I’M NOT EVEN DONE YET. These neutron stars come with swole magnetic fields. I mean seriously strong magnetic fields. So you have this dense, small, fiercely rotating ball of fire with strong magnetic field lines stretching through the space around it. All of this can cause particles from the neutron star to leave the star and travel deliriously through the magnetic field. These particles have enormous amounts of energy and get entangled with the star’s massive magnetic field as it rotates. As a result, a stream of particles juts out from the neutron star’s poles generating a stream of energetic particles that are wildly interlaced in the star’s magnetic field, generating all kinds of radiation across the electromagnetic spectrum (i.e. light, and all kinds, too!). We call these types of stars “pulsars” because they generate pulses of light with those jets of particles and are detected right here on Earth. The pulsation is VERY regular. It’s SO regular, that when they first discovered pulsars, they named them LGM: little green men. I’m not kidding!! Jocylen Bell Burnell and her supervisor, while she was in graduate school, first discovered these insanely periodic beasts. I believe her advisor got the Noble Prize for discovering pulsars later on.

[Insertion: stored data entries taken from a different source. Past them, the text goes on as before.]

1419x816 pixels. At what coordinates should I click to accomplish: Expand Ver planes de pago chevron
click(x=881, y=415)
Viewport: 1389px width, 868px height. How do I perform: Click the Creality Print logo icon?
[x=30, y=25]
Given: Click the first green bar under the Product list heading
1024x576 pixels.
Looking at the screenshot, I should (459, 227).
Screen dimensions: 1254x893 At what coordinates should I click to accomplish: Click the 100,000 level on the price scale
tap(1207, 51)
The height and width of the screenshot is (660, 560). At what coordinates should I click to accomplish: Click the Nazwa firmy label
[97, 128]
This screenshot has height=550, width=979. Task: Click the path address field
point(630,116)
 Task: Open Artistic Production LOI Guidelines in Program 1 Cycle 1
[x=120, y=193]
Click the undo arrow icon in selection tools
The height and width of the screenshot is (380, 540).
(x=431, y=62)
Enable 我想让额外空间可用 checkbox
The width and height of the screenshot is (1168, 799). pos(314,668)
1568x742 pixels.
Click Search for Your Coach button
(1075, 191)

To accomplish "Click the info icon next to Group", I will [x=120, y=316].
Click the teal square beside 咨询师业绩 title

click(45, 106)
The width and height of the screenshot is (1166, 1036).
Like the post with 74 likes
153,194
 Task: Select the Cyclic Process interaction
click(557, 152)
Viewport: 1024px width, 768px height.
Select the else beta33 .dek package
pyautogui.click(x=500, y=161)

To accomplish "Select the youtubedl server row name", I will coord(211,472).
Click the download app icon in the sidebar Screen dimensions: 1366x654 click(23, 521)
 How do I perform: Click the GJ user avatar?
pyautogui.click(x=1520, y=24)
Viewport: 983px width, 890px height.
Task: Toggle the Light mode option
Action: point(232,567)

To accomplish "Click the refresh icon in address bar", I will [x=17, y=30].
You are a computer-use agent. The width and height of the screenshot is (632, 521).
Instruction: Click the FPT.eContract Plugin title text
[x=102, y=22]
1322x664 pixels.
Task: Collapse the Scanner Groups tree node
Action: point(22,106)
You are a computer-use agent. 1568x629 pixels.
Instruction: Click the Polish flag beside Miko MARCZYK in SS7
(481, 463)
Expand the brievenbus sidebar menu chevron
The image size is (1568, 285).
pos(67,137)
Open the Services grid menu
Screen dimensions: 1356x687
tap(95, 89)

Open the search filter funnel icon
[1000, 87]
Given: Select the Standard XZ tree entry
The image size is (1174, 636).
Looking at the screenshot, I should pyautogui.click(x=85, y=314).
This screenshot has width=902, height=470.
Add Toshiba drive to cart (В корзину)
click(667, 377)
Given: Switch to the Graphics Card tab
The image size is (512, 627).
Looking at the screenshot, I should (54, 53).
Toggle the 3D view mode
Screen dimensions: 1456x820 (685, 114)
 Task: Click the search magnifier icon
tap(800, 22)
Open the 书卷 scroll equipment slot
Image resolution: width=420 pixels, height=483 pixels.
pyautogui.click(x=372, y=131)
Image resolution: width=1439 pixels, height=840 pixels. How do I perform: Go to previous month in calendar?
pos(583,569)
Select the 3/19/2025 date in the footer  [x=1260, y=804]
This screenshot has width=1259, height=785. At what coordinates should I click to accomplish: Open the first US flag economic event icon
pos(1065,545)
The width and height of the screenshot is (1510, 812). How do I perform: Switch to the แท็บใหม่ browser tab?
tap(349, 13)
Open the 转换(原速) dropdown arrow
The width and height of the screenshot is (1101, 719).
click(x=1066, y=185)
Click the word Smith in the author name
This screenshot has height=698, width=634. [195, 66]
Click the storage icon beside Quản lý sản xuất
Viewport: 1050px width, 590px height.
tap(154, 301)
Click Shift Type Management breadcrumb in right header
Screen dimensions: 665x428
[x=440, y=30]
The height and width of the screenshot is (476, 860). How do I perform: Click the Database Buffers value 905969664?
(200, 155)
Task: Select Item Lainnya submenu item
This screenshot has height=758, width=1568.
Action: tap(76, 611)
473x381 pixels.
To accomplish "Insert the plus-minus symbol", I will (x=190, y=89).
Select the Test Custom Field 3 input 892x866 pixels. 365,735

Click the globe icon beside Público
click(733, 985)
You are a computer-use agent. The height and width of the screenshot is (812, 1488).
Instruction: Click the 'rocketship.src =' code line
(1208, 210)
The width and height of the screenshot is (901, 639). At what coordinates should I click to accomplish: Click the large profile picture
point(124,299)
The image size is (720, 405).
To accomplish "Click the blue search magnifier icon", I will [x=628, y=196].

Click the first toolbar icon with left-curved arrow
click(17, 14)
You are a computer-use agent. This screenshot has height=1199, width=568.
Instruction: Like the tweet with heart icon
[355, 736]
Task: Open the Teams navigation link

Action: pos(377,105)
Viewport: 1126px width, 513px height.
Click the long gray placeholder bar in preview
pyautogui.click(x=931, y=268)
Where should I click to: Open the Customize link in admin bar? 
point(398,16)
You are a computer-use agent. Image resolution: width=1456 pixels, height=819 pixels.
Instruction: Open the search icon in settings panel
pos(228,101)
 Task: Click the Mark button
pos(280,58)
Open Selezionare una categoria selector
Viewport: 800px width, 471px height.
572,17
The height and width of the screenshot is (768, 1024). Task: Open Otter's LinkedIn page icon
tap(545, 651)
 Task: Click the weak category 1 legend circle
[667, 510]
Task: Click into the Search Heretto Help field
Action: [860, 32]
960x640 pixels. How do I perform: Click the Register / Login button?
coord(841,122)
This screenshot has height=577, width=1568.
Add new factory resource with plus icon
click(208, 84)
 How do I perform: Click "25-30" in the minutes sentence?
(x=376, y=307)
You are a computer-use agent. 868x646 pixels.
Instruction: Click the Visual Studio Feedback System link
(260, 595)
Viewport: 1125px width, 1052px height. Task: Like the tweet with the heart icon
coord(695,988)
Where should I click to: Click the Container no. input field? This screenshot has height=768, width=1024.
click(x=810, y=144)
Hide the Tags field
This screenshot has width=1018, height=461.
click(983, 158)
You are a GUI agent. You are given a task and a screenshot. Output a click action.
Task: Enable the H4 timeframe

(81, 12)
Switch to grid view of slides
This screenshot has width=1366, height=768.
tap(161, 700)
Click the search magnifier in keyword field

So anyways, those little monsters are cool for their own reasons but they’re not really my focus. My focus are the winds they power. Yeah, more power!
Remember those particles we were talking about that get stripped from the neutron star? Some escape the poles and make it in another confined region around the pulsar. They are still wildly interacting with the magnetic field though. Most of these particles are electrons and positrons, by the way (like you were wondering, haha, right?). These are charged particles, accelerating in the magnetic field and are very energetic out here, like – relativistic. That means these little particles are traveling close to the speed of light! Often these particles are so energetic, they radiate from radio to X-ray and even gamma-ray! These particles are confined within the pulsar’s magnetic field and generate a massive, powerful wind bubble around the star. This, my friends, is a pulsar wind nebula.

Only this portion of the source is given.